Create the Security Predicate Function
CREATE FUNCTION dbo.fn_OrderAccessPredicate(@ProviderId UNIQUEIDENTIFIER)
RETURNS TABLE
WITH SCHEMABINDING
AS
RETURN
(
SELECT 1 AS fn_result
FROM CompanyProviderAccess cpa
WHERE cpa.ProviderId = @ProviderId
AND cpa.CompanyId = CONVERT(UNIQUEIDENTIFIER, SESSION_CONTEXT(N'current_company'))
);
The function checks if the provider ID matches any provider the current company has access to.

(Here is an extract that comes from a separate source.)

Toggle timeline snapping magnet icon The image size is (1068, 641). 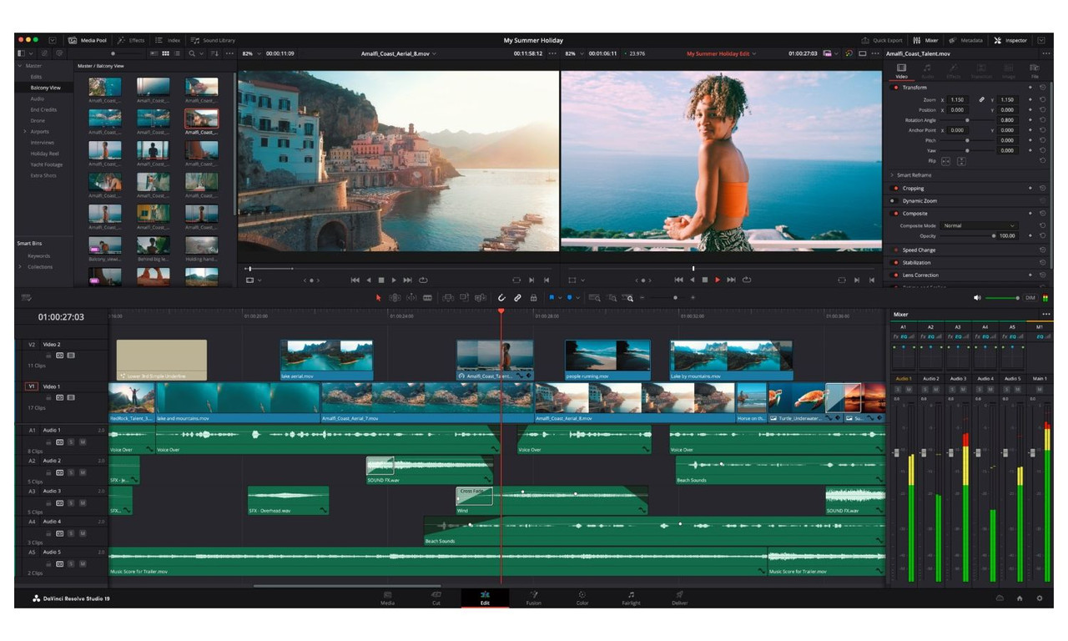(x=501, y=298)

The company ID comes from SESSION_CONTEXT.
Apply the Security Policy
CREATE SECURITY POLICY OrderSecurityPolicy
ADD FILTER PREDICATE dbo.fn_OrderAccessPredicate(ProviderId) ON dbo.Orders
WITH (STATE = ON);
All queries on Orders now automatically filter to only return accessible provider data.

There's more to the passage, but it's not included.